Focused antenatal care (FANC) aims to provide a comprehensive package of evidence-based services for all pregnant women; however there is fragmentation across programmes using the ANC platform for service delivery. Improved policy and programme coordination between reproductive, maternal, newborn and child health programmes, and other health programmes is required, with special attention to integrated mechanisms for budgeting and funding as part of the FANC package, and effective and appropriate integration at the service-delivery level (e.g. integrated laboratory services, integrated procurement/supply chain management, and task-shifting for improving human resources bottlenecks).
The World Health Organization (WHO) updated its malaria in pregnancy policy in 2012 with the key recommendation of extending the provision of IPTp to four times during the course of gestation and also made key recommendations on timing of the intervention. Critical next steps are for countries to harmonize malaria and maternal health policies, national guidelines and training materials based on the new policy including simplified guidance on how to deliver IPTp in the antenatal care setting.

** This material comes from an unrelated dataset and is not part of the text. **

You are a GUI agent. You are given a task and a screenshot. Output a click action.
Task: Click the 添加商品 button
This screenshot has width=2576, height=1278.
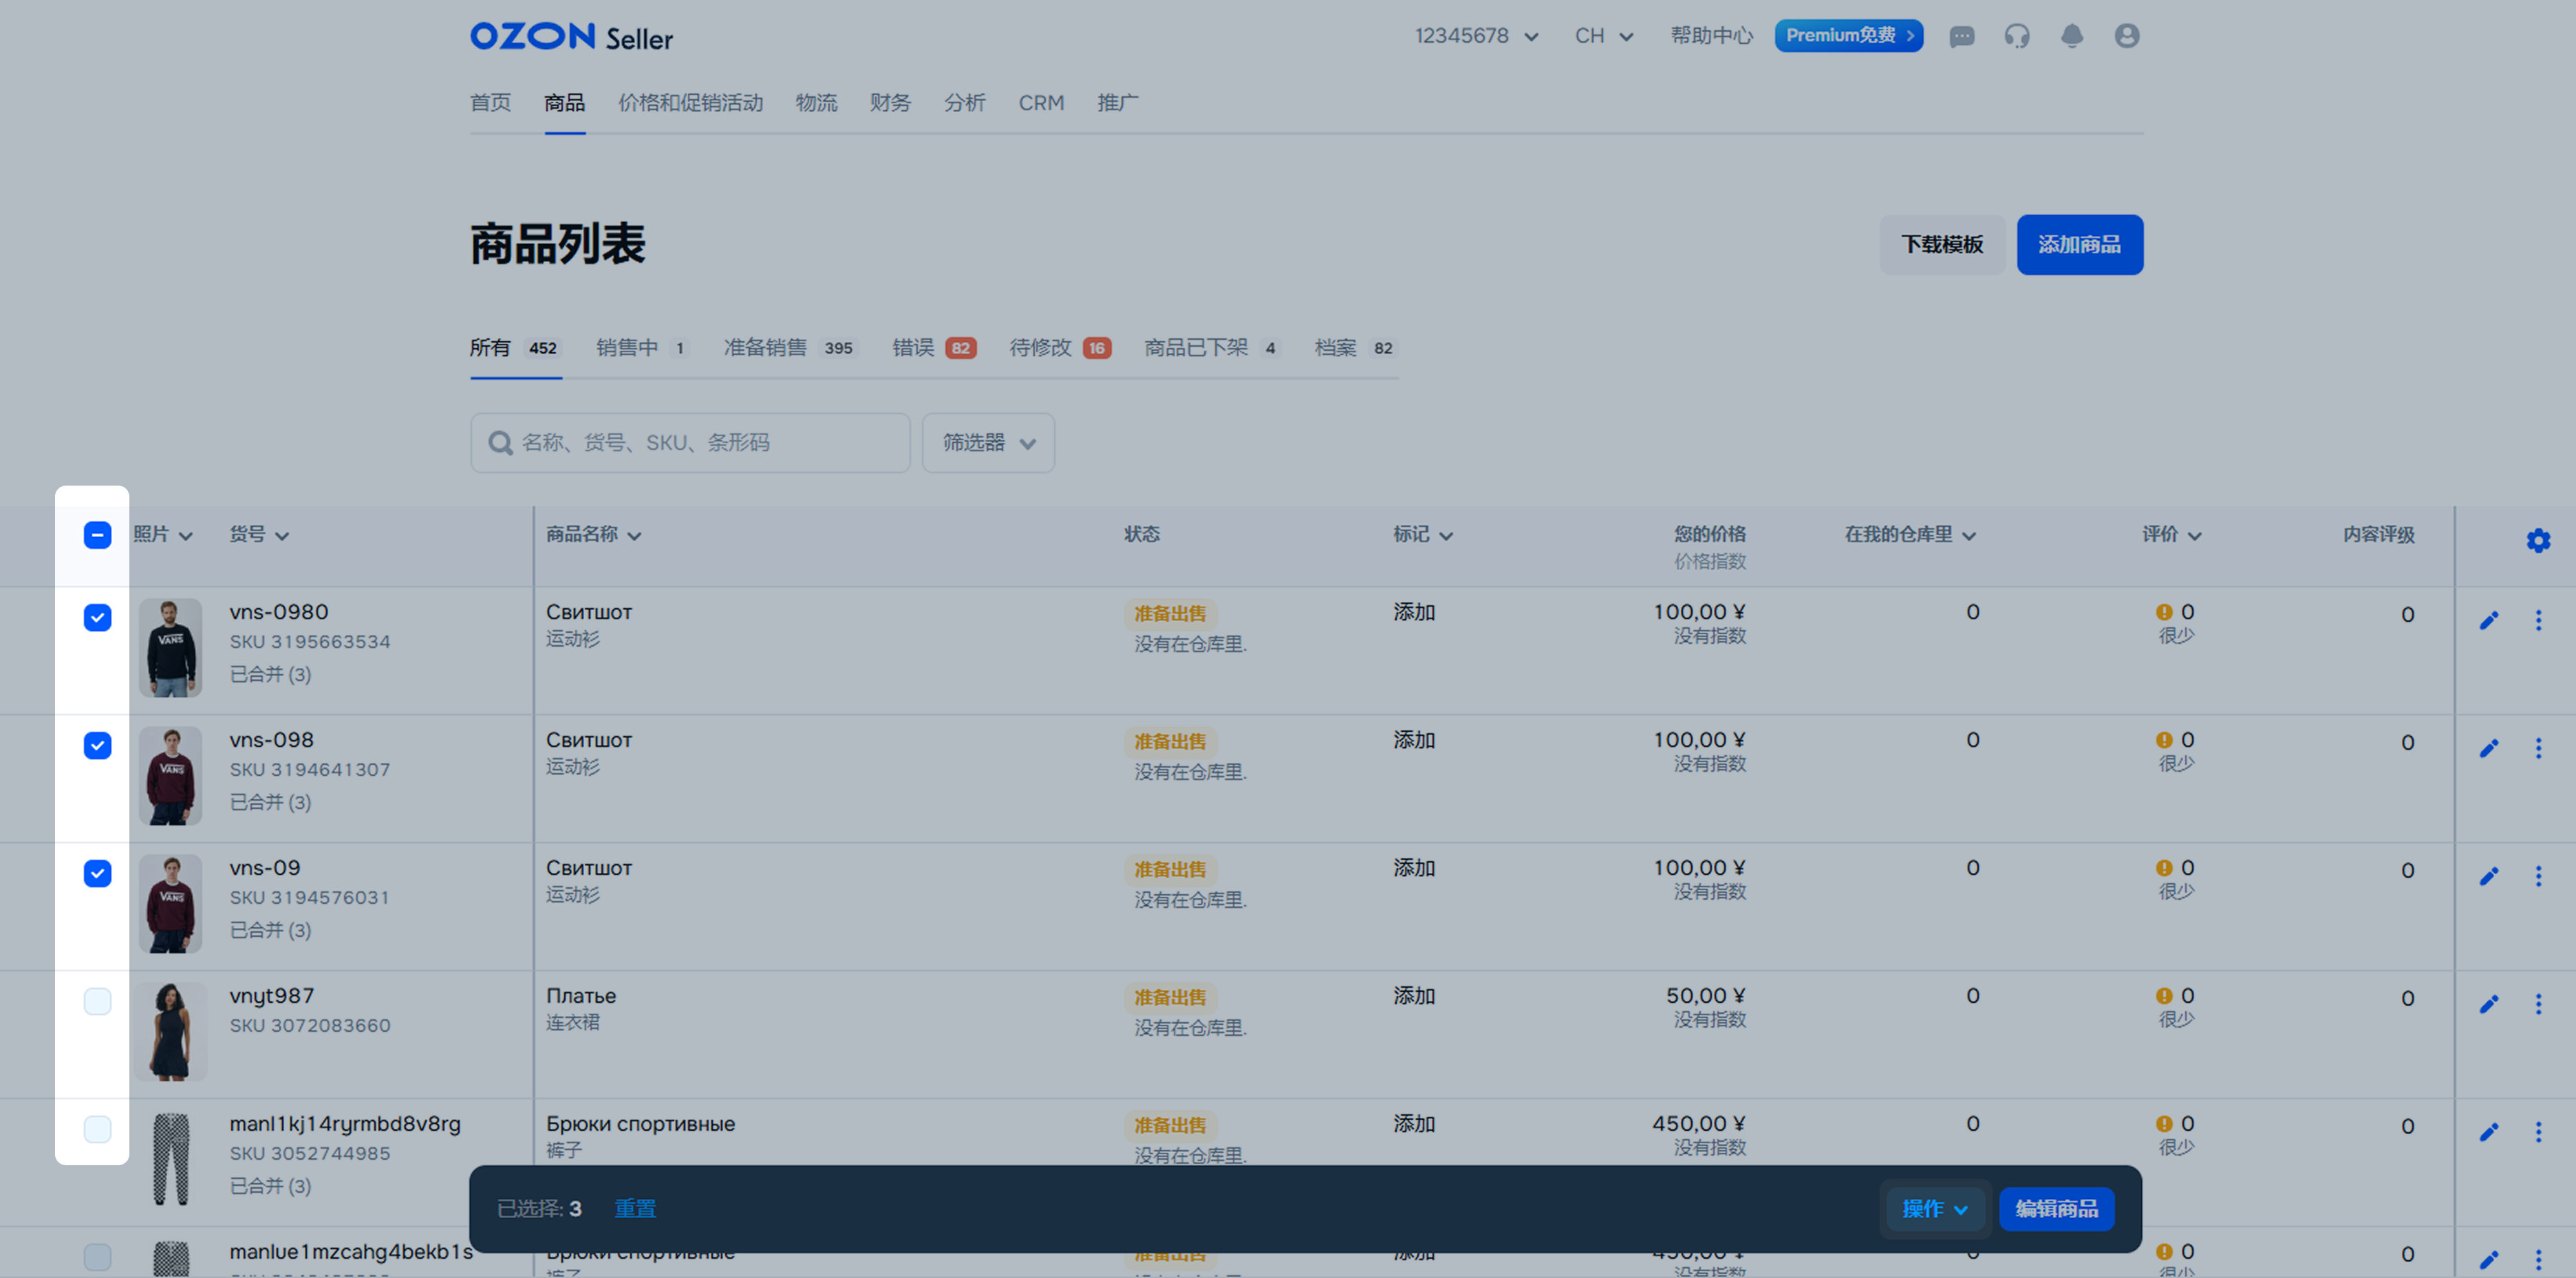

Strategies to encourage women to attend ANC as early as possible in pregnancy are also needed.
Partners from the RBM Malaria in Pregnancy Working Group recently released a consensus statement to engender further commitment, momentum and partnership between reproductive, maternal, newborn and child health programmes and malaria control programmes. Specifically, the aim is to reprioritize malaria in pregnancy as a core component of focused antenatal care, advocate for harmonized policy-making and integrated programme implementation and reinforce key interventions to optimize the delivery of malaria in pregnancy programmes, and prevent adverse maternal and newborn outcomes.